> _TASK BRIEF_
Starting at the line that holds "840x626 pixels.", quote every line through the end of the records, both boundary lines included. Omit the pictures.

> _RECORDS SUPPLIED_
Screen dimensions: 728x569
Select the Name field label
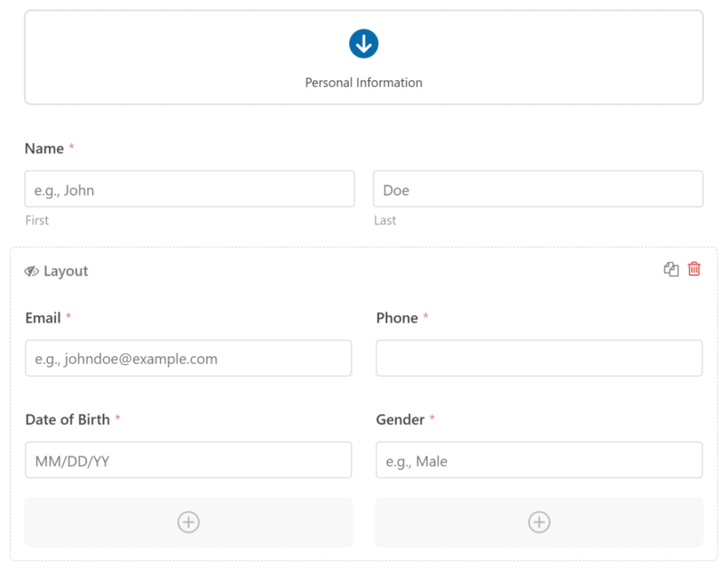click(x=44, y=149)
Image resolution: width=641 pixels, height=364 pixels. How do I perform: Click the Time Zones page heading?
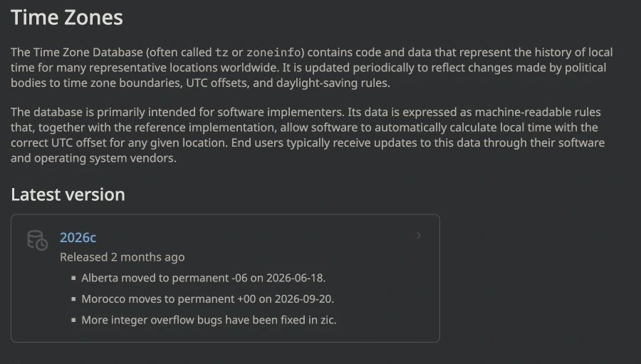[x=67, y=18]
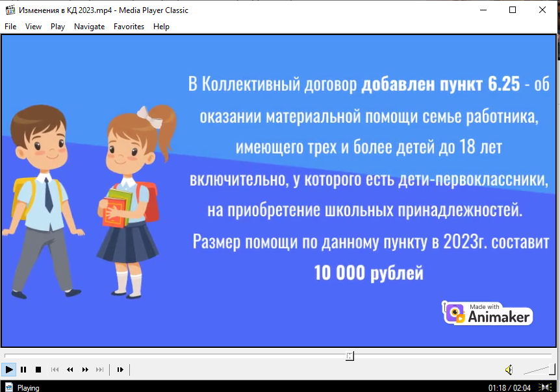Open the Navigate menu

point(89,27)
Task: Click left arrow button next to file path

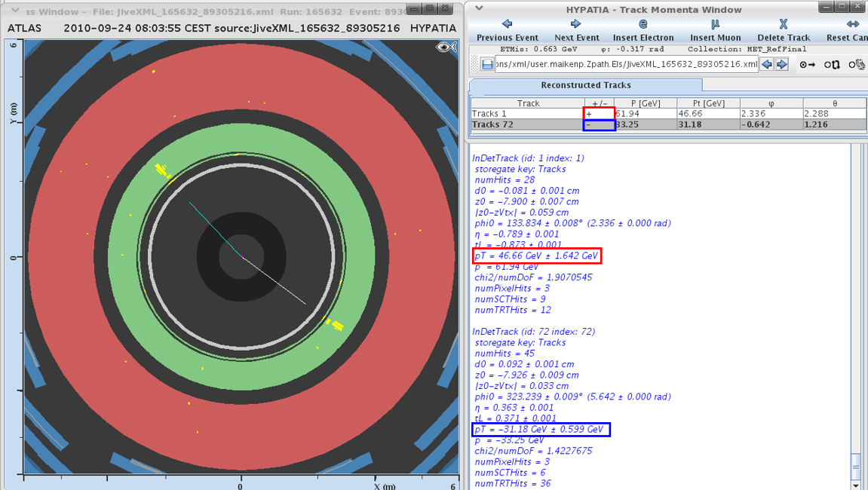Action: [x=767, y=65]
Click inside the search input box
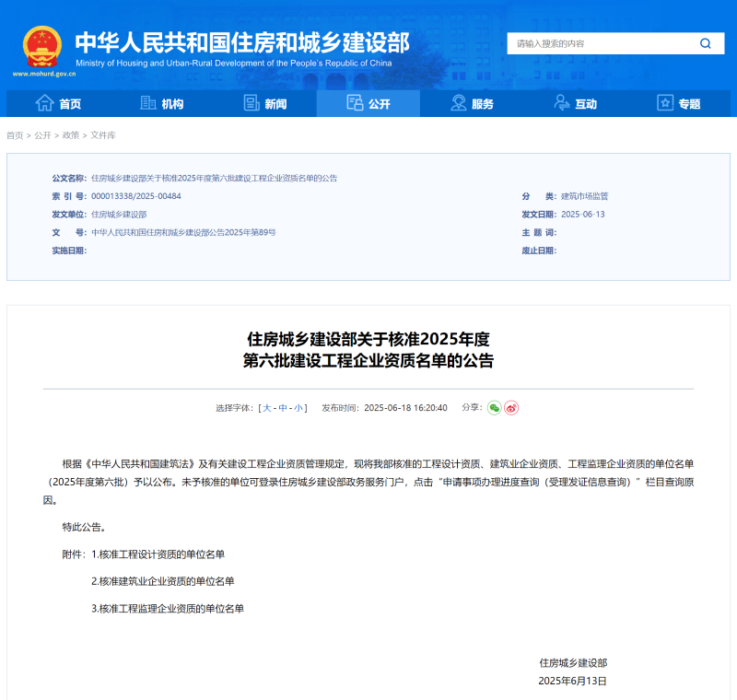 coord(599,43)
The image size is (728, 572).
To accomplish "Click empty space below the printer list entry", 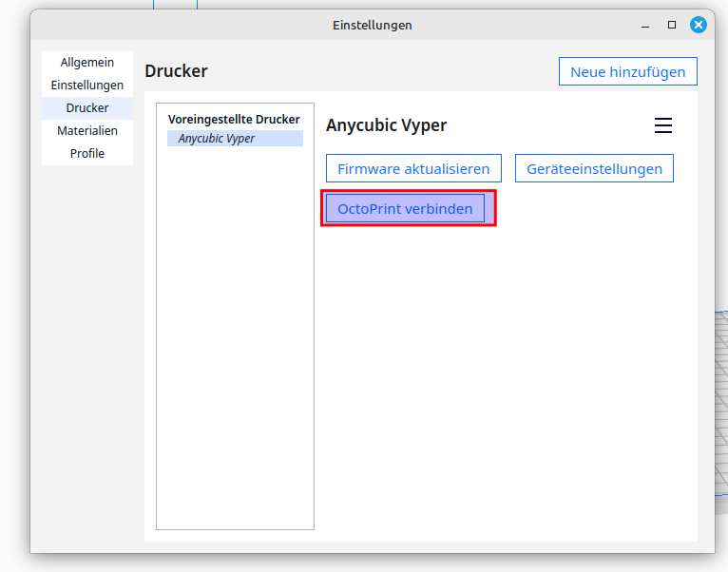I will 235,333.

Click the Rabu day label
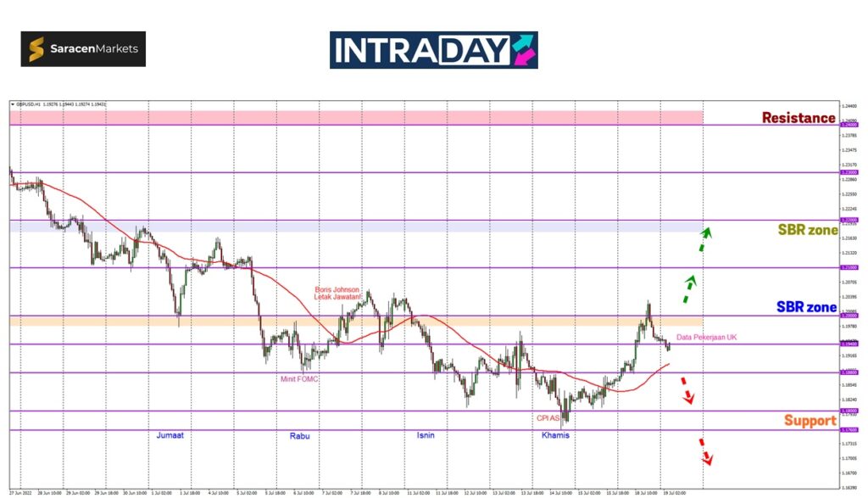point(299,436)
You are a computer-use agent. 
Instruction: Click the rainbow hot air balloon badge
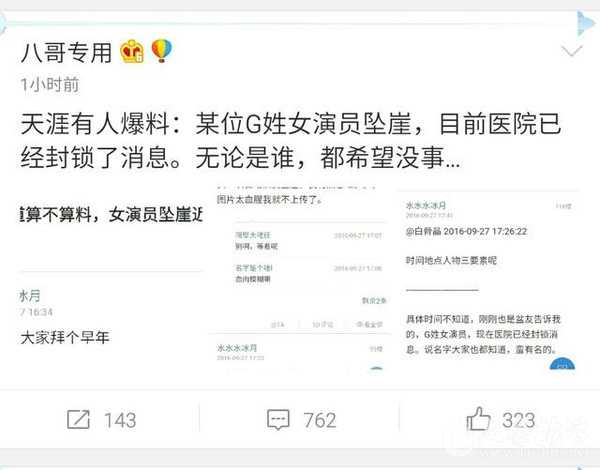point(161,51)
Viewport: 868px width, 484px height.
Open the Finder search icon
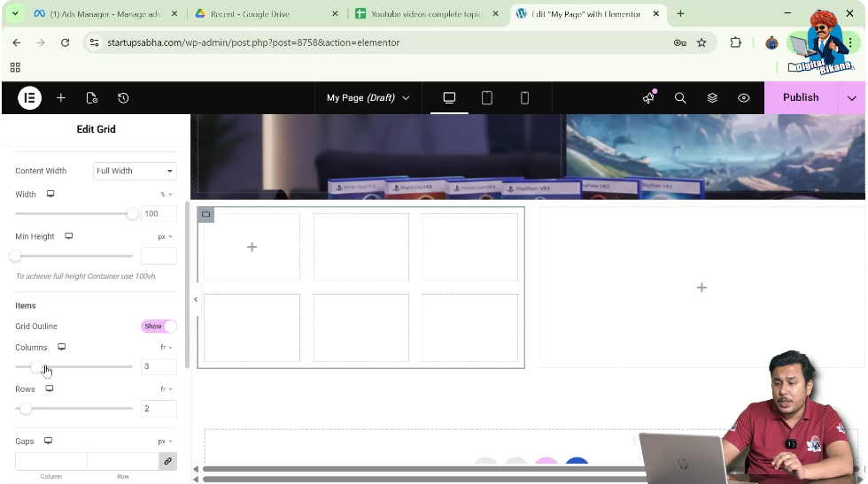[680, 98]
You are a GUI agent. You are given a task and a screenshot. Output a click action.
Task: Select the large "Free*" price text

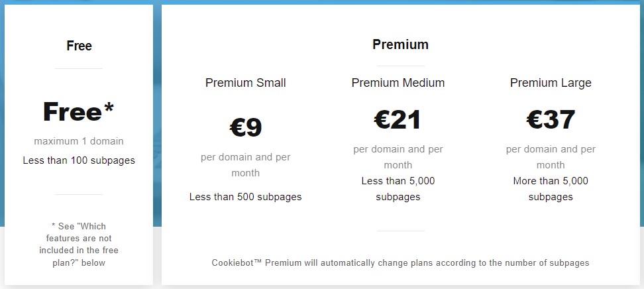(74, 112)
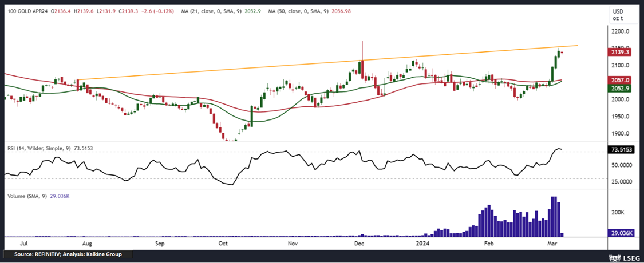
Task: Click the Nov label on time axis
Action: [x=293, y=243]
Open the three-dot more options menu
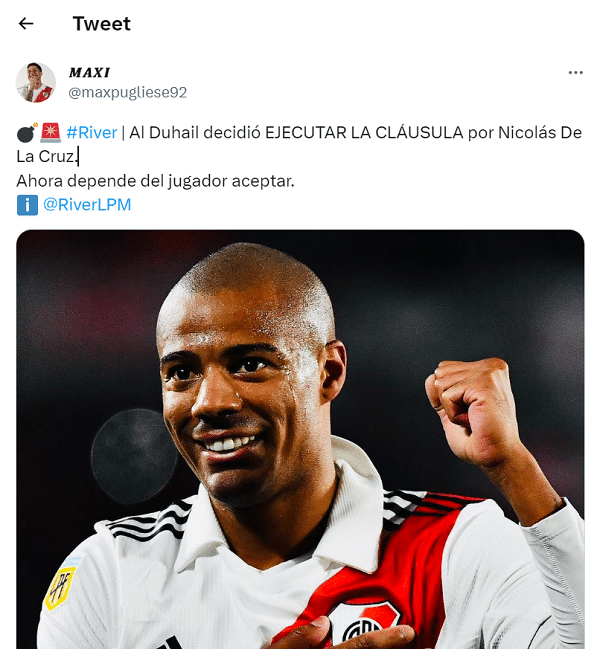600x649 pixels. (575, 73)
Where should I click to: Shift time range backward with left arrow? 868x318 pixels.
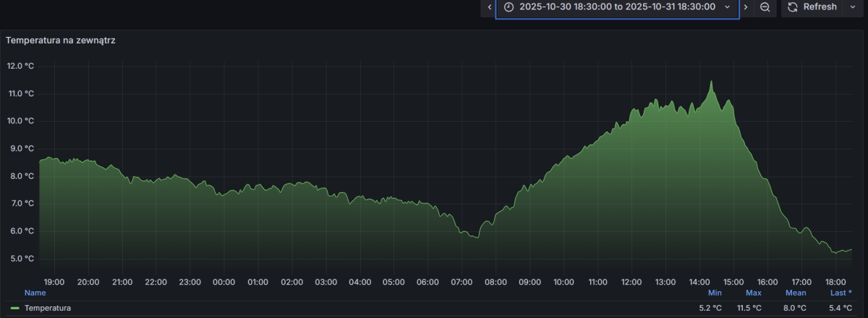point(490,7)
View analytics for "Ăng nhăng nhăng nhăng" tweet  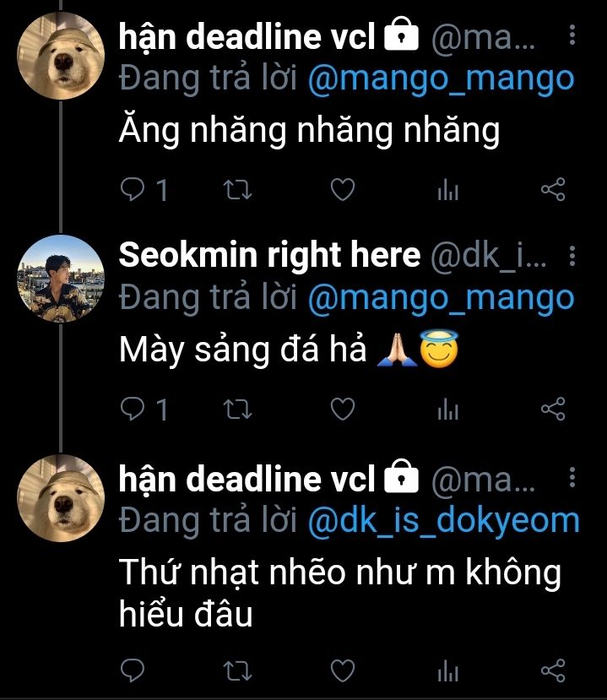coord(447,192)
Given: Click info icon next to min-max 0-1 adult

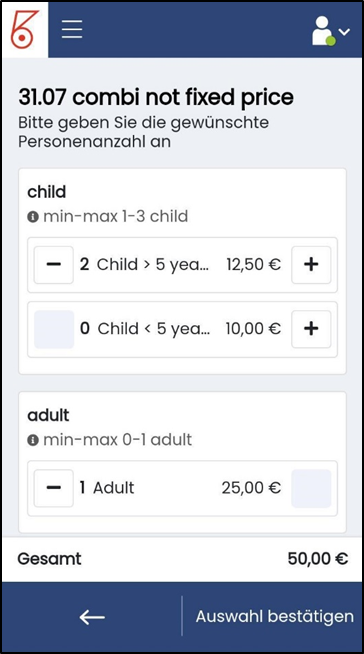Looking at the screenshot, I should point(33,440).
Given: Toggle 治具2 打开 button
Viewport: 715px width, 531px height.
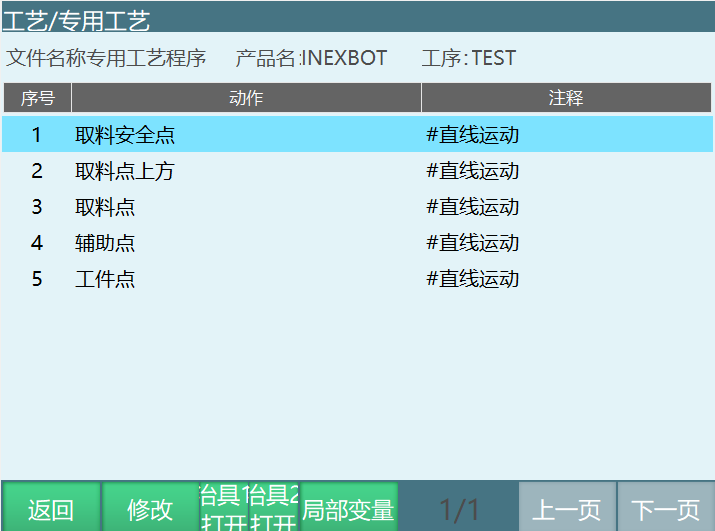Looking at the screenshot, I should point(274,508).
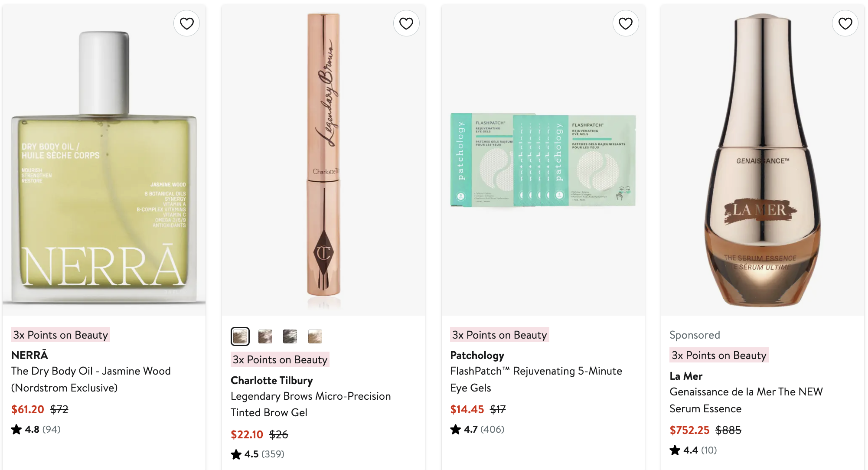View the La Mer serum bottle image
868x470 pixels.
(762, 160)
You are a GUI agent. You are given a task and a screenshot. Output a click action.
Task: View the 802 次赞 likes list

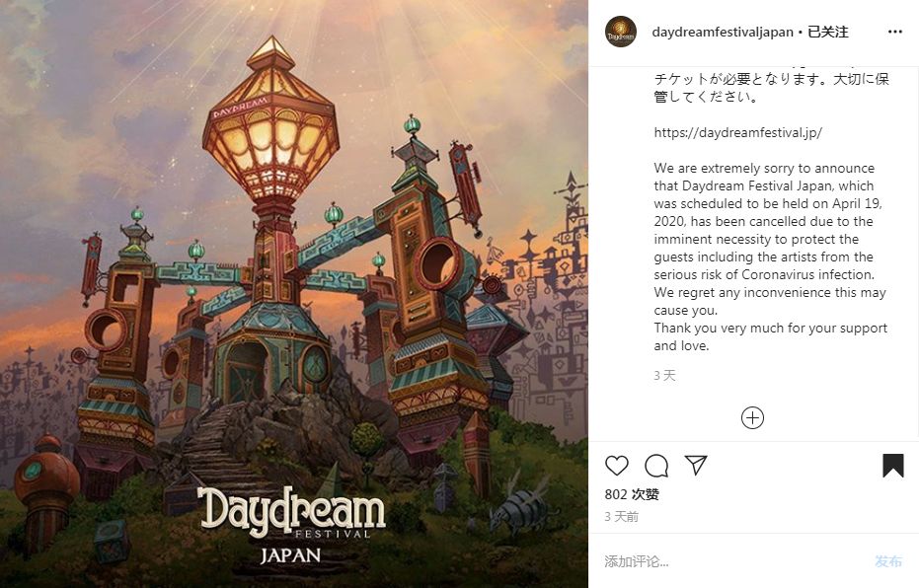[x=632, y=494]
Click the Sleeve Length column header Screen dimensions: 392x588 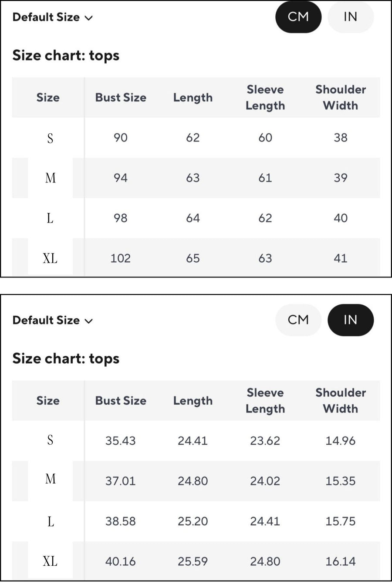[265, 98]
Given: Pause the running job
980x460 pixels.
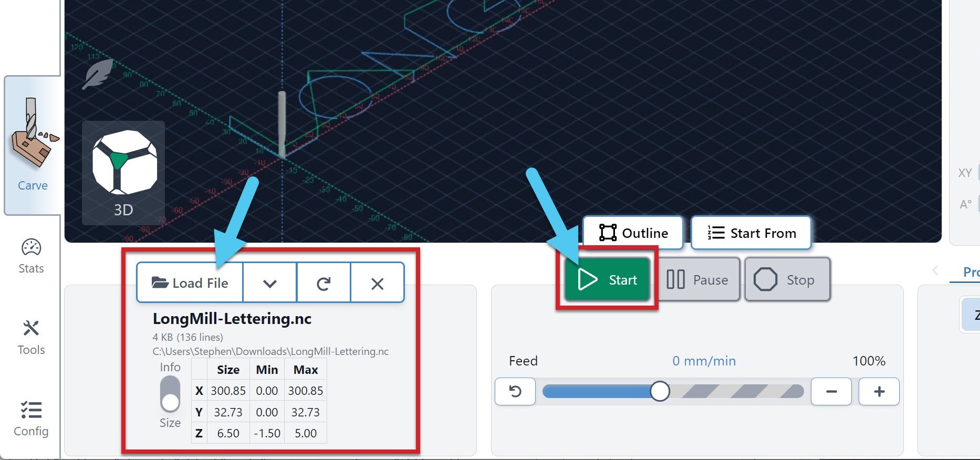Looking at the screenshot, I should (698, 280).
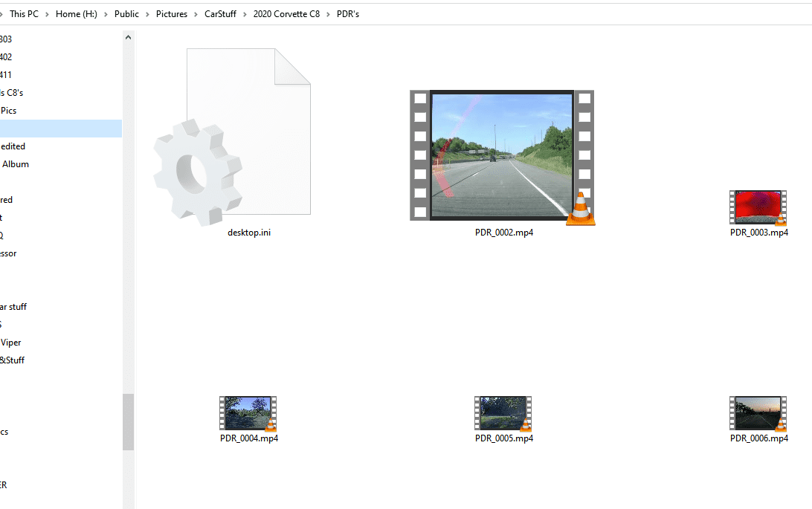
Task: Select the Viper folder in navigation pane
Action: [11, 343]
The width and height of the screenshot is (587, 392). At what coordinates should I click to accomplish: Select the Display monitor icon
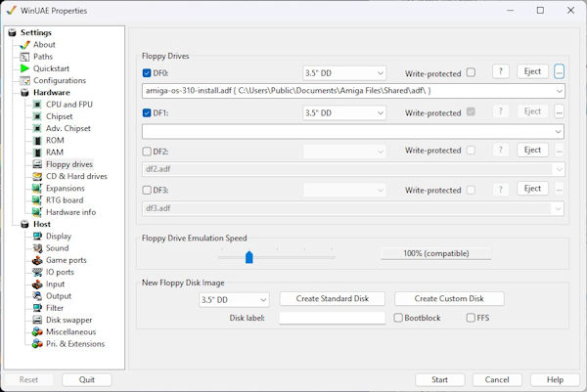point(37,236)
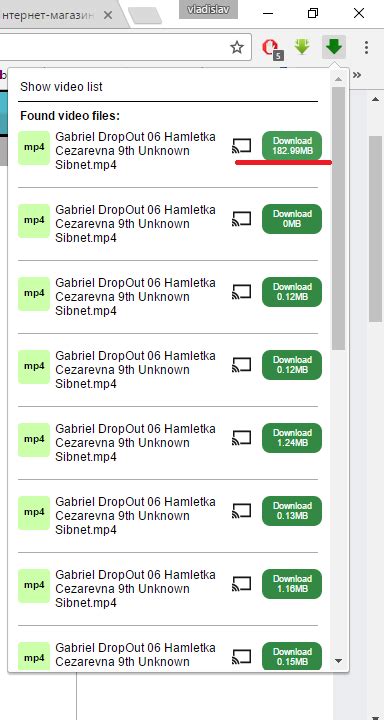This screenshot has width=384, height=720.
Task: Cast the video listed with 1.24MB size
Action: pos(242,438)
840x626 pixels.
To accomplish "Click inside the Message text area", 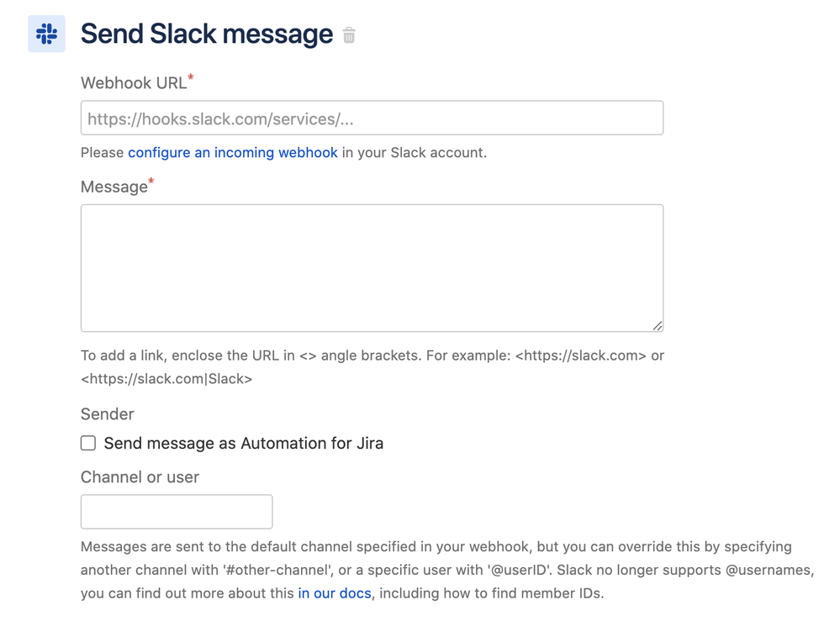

> _SOLUTION FOR THIS PROBLEM_
840x626 pixels.
To accomplish "Click inside the Message text area", 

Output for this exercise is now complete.